Those Confounded Gloves
(A note from the author: You won't hear from me again for a few days. I have some decidedly un-gardening things to attend to. This little rant will have to suffice until then.)
If you’re not a gardener, you might think that gardening is mostly about the plants: what to plant, where to plant it, what to feed it, when to prune it. While it’s true that gardeners are deeply involved with the lives of their plants, let’s not overlook another critical—and often exasperating—aspect of a gardener’s life: the gear.
I won’t even get started on tools with wooden handles that break after a week, rakes whose tines get tangled in whatever you’re raking and fall off, and pruning shears with badly-designed grips that slip out of your hands. No, winter is on the way, and all I care about this time of year are boots and gloves.
If I were a gardening glove, I would not ever want to end up in my garden. I would cower and tremble on the sales rack, hoping against hope that I was the wrong color or the wrong size or too expensive or too cheap to be chosen. And if I did have the misfortune to actually be purchased and brought home, I would hide. Hide in the closet, behind the fertilizer and the pruning shears. Hide among the weeds and hope to get left outside. I’d take any desperate act my little gardening glove brain could conceive of.
Because I am horrible to gardening gloves. Cruel and merciless. The average gardening glove has a life span of about three months in my garden. I don’t know how to account for this—if I’m lucky, I might get to spend one day a week engaged in serious outdoor work involving gloves, and it’s not as if I’m out clearing acres of brush. I have an ordinary, not-very-challenging backyard with all the regular sorts of flowers and vegetables growing in it. Somehow, though, the gloves fall helplessly apart when faced with the task of coming between me and my garden. It starts with a split at the fingertips on the right hand, then the left hand, until dirt leaks in and the gloves offer less and less protection against water, mud, and thorns.
I’ve tried everything. I’ve bought pricey leather gloves, sporty-looking gloves that involve Velcro, Polartec, and nylon, and gloves made of all kinds of high-tech rubber and plastic products with names I can’t pronounce. Sleek, stylish, fabric gloves. Imported gloves from fancy English gardening catalogs Cheap drugstore gloves. Dishwashing gloves. Construction worker gloves. But they all meet the same fate.
I finally gave up on the idea that gloves should last a season and decided that I would spend no more than five dollars on each pair.

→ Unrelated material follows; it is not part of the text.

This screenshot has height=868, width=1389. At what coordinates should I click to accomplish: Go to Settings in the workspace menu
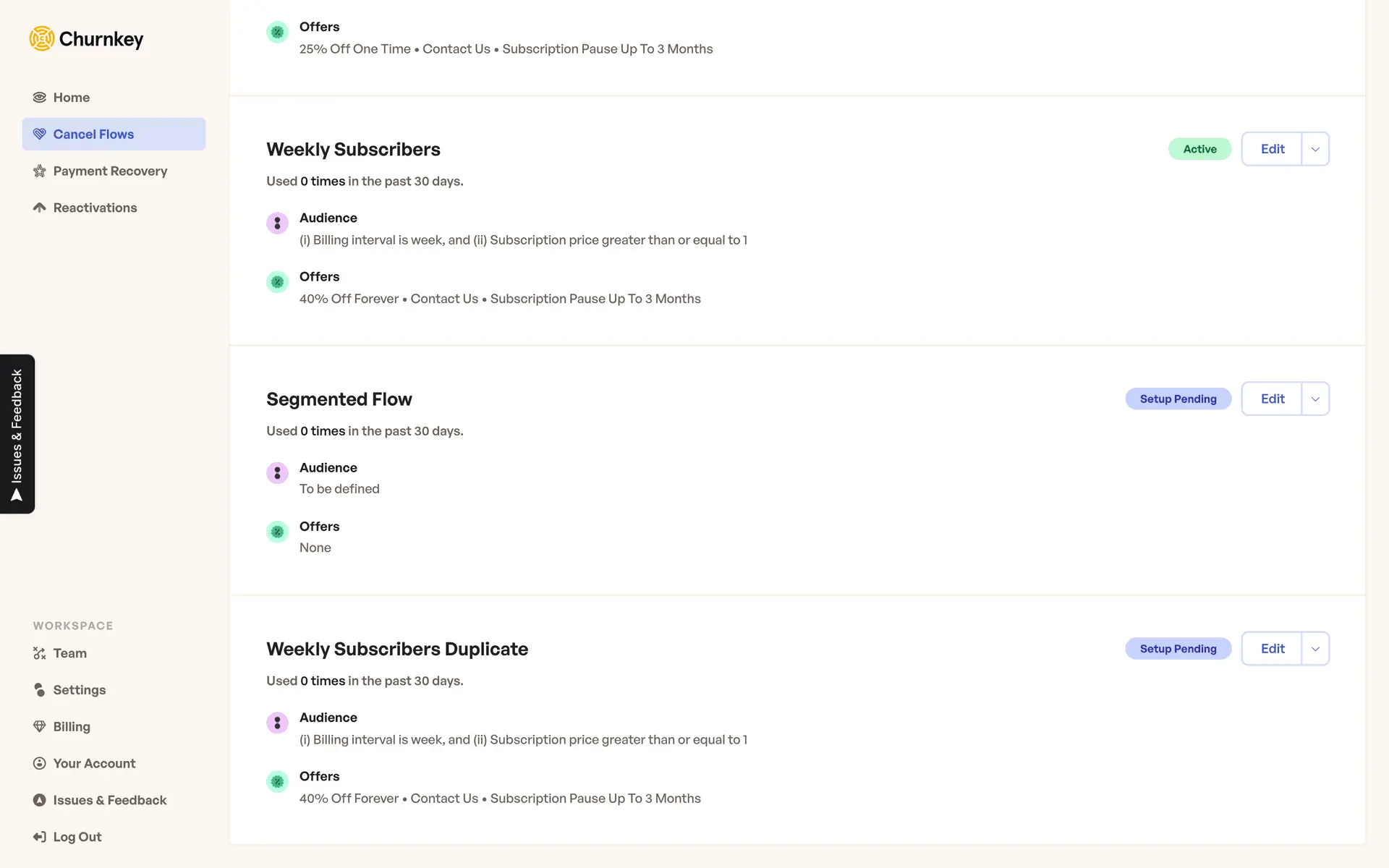(x=80, y=690)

That way, if they fell apart in a few months, I could toss them out with very little guilt. My first under-five-dollars purchase was a pair of $3.99 Atlas Nitrile Touch gloves. They’re trim, close-fitting gloves that leave me with enough dexterity to handle seeds and other small, delicate things. (I can even type in them. I just tried it. Amazing.) They’re made of stretchy, breathable nylon and the fingers and palm are coated in a thin layer of rubbery stuff—I guess that’s the nitrile—to ward off water and mud. Best of all, they come in my size, extra small, which is very hard to find.
And guess what? They are impossible to kill. They’ve lasted all year and show no signs of falling apart. Now that winter’s almost here, I might even spring for the fleece-lined version to keep me warm when I get around to the seriously muddy work of bareroot planting. Atlas also makes a completely waterproof pond glove and any number of heavy-duty tool gloves, all of which sell for just a few bucks apiece, and many of which are available online in boxes of a dozen. Even a box of twelve costs less than I used to spend on a single pair of those fancy, doomed, soon-to-be-fingerless gloves.
While so many of the gardening gloves I’ve tried have been short-lived, I’ve had astonishingly good luck with gardening shoes. The rubber Birkenstock garden clogs I bought six years ago are still going strong; while they’re ideal for dashing outside to dump something on the compost pile or cut some herbs, don’t try spending a day in them. The clogs become so full of dirt and twigs that you might as well be padding around in your socks.
For long days of hardcore gardening, nothing’s better than a pair of Sloggers boots or Muck Arctic Boot'>Muck Boots, both of which are available in nurseries and feed stores around town. Both come in a half-calf length; Muck Boots are also available in a taller size. They’re incredibly warm and waterproof, they hug your legs to keep grime and water out, and they’re comfortable enough to wear for a walk in the woods or on the beach in winter. They’re expensive—fifty to eighty bucks would buy you a lot of daffodil bulbs—but mine are well on their way to lasting a decade.
A friend in Oregon once told me that the trick to gardening in the Pacific Northwest is to ignore the rain. Don’t wait for it to stop, or you’ll never get anything done. Just throw on your rain gear and get outside. As I write this, the rain is pounding so hard on my roof that I can hardly hear myself think. My boots and gloves may be up to the task, but I’m not. The garden will be just fine without me until the rain stops. Until Atlas or Sloggers comes up with a full body suit, I’m staying inside.